Compito da svolgere: Per favore, procedi con la continuazione della lettera qui sotto sulla designazione degli scrutatori, riprendendo subito dopo l'ultima frase riportata.

Estratto:
• • • • •

Di Marco sulla designazione degli scrutatori

Riceviamo e pubblichiamo la lettera di Aquilino Di Marco, candidato sindaco di San Giorgio a Cremano:

Aquilino Di MarcoLa legge stabilisce che gli scrutatori siano nominati per indicazione diretta da parte dei componenti della Commissione Elettorale.
Tale meccanismo assicura ai gruppi politici che partecipano alle consultazioni, la presenza dei propri designati nei seggi, a garanzia della trasparenza e imparzialità delle operazioni di voto.
Probabilmente tale condizione avrebbe evitato certi indecenti episodi verificatisi nel 2012 quando, al primo turno di votazioni per le amministrative, i risultati cambiarono, presso alcuni seggi, continuamente nel corso della notte con il caso limite di un seggio che chiuse dopo 20 ore dalla chiusura delle urne solo grazie all’intervento del Segretario Generale del Comune che, personalmente, contribuì al controllo di tutte le schede, con il risultato di un differenziale di voti, tra i due candidati più votati, che si ridusse da oltre 100 a poche decine.
Ricordiamo che al ballottaggio si arrivò per soli 4 voti.
Per questi motivi ed in assoluto ossequio delle leggi vigenti, optiamo per la designazione diretta degli scrutatori.
Se osservare la legge per taluno è atteggiamento poco democratico, ne discuta con il legislatore. Quanto alle esternazioni di certi personaggi, ci corre l’obbligo di evidenziare che non consentiamo ad alcuno di farsi propaganda per spuntare qualche voto diffamandoci.

• • • • •

Dati di grounding su coordinate in pixel:
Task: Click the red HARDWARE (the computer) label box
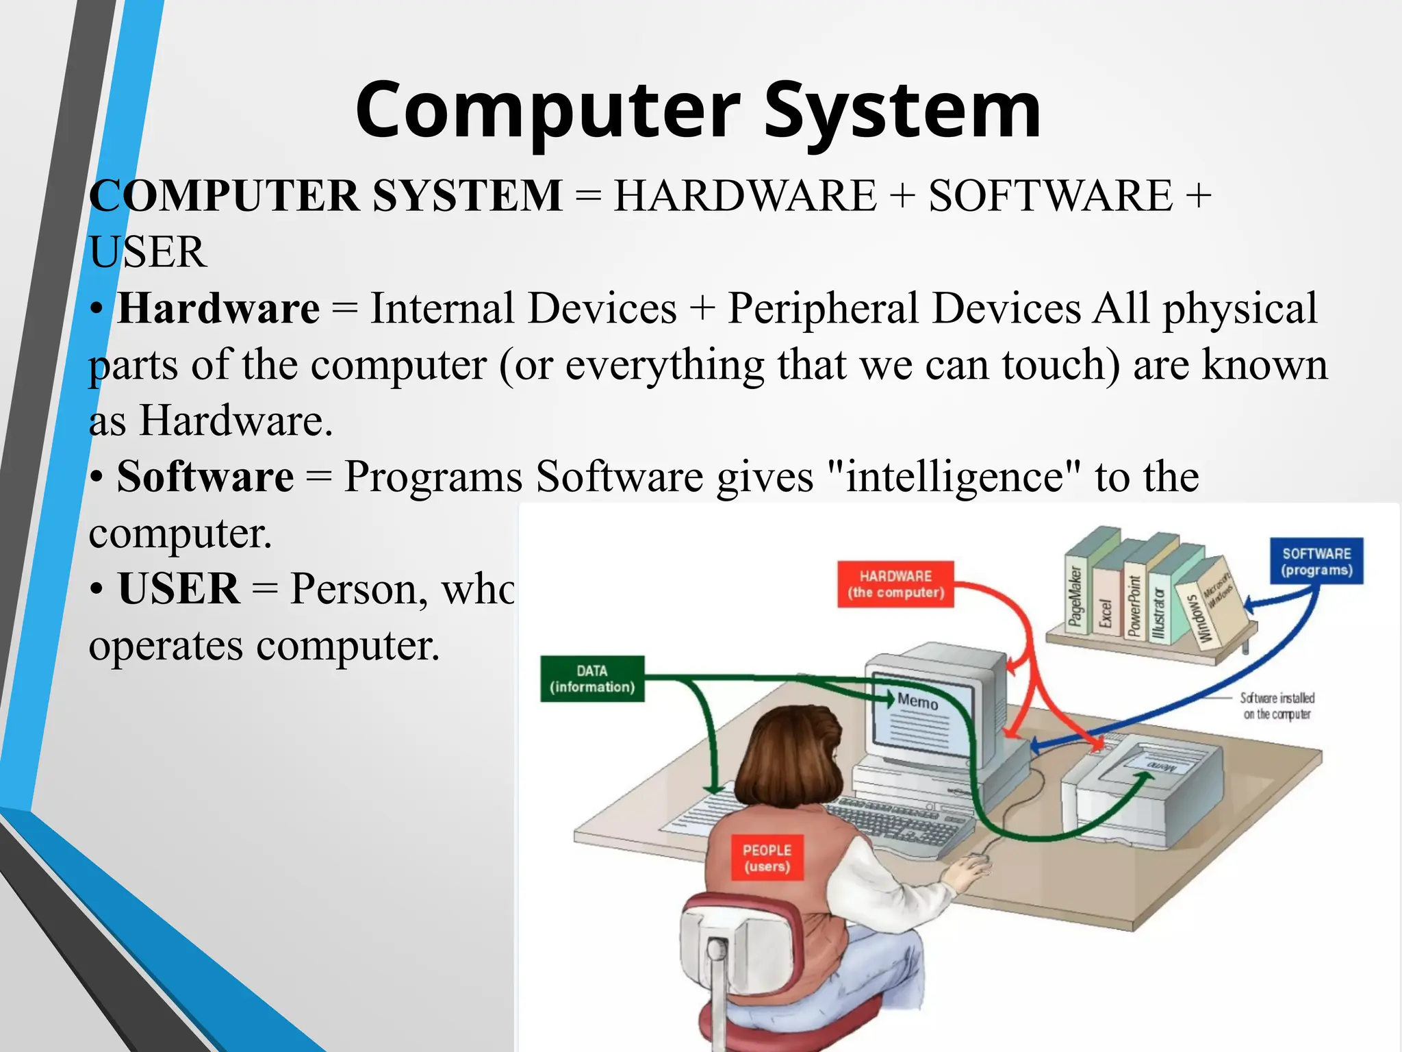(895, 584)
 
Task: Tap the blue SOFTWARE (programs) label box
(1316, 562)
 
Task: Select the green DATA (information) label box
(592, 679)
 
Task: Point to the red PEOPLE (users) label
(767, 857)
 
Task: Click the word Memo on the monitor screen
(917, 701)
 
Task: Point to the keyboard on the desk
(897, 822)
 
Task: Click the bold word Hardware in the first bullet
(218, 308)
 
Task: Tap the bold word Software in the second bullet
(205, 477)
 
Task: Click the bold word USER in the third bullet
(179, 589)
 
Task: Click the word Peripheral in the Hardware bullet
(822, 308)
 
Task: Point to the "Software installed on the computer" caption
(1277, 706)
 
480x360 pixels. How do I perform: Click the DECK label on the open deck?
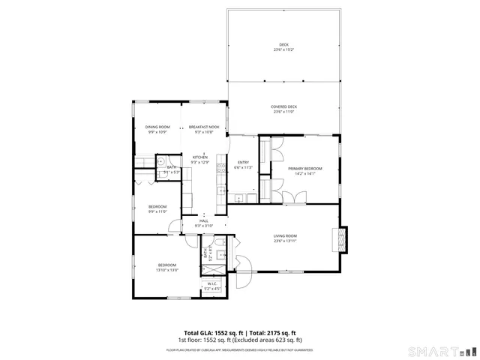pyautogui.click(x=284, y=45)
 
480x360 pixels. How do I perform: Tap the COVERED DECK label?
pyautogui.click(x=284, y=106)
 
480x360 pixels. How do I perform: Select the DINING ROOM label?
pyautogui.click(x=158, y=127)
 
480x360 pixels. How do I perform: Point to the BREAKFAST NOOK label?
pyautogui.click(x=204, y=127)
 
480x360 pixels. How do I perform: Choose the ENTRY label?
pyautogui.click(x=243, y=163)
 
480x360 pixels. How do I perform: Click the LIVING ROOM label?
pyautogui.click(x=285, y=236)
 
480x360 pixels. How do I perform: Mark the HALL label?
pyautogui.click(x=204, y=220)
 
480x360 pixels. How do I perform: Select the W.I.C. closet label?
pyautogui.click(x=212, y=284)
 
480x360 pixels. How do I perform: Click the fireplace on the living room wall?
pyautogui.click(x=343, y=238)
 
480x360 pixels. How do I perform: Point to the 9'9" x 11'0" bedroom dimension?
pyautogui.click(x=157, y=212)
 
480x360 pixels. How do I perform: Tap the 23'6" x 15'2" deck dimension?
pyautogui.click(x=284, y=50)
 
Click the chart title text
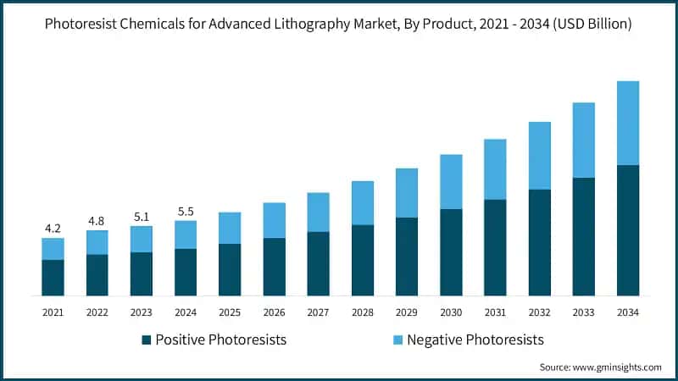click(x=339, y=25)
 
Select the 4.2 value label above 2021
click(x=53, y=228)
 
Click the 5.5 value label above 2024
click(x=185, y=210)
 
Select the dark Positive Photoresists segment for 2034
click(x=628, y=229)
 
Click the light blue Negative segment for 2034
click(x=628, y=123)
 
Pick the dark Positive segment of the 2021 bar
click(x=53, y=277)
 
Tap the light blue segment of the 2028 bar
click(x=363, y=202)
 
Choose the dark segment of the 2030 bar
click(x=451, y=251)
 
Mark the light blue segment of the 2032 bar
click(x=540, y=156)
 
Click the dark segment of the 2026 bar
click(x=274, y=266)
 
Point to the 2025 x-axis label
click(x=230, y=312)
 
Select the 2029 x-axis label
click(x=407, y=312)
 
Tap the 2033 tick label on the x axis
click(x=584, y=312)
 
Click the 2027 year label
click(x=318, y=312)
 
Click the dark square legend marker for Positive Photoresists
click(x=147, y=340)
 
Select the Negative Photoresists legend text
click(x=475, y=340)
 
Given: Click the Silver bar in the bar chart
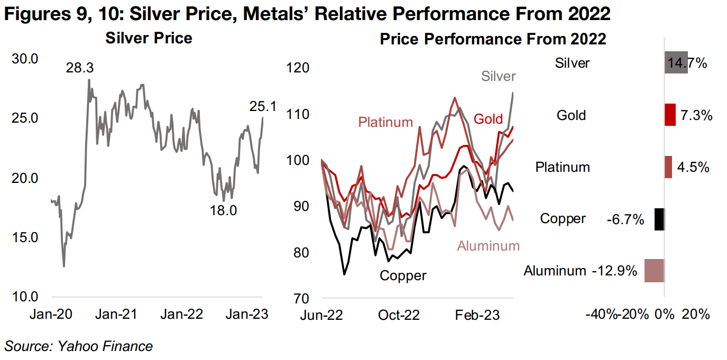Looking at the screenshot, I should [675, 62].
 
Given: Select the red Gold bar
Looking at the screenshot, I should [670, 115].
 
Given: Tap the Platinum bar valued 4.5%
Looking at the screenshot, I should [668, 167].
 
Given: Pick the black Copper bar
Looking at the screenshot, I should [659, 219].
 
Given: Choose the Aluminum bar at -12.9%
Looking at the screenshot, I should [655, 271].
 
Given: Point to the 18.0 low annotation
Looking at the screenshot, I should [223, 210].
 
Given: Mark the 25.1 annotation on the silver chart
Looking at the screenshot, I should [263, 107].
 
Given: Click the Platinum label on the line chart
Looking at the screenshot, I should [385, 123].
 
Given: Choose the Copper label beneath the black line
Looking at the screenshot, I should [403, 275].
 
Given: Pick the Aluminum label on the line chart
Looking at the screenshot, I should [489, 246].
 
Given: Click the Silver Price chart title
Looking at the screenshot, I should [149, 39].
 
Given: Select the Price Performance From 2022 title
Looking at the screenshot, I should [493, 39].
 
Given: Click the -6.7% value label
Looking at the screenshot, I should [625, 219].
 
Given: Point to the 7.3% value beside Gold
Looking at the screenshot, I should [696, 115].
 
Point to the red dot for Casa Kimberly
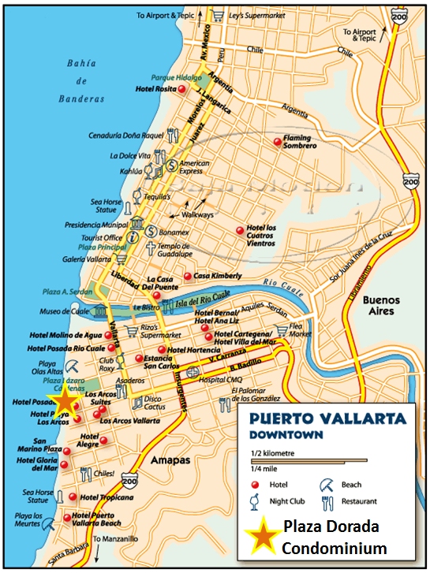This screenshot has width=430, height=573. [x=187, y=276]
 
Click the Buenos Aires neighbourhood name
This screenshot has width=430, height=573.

• • • • •

Risultato esercizio:
In occasione delle consultazioni europee del 2014, questi signori ci hanno accusato di essere poco trasparenti, poco rispettosi della legalità, di operare per il clientelismo e, addirittura, per il voto di scambio.
Ancorché trascorsi i termini per le denunce e le querele, abbiamo consegnato ai nostri avvocati il materiale relativo a quelle dichiarazioni rese a mezzo web affinchè informino le autorità competenti.
Stiamo già denunciando e querelando chiunque ci diffami come nel 2014: l’accusa di voto di scambio è cosa grave, ma lo è altrettanto la diffamazione tramite mezzi di comunicazione.
In particolare non accettiamo lezioni di moralità da gruppi politici che, al loro interno, hanno attivisti che, in un passato non sospetto, hanno usufruito del sistema che tanto criticano né tanto meno da coloro che hanno amministrato San Giorgio a Cremano nel modo che è sotto gli occhi di tutti.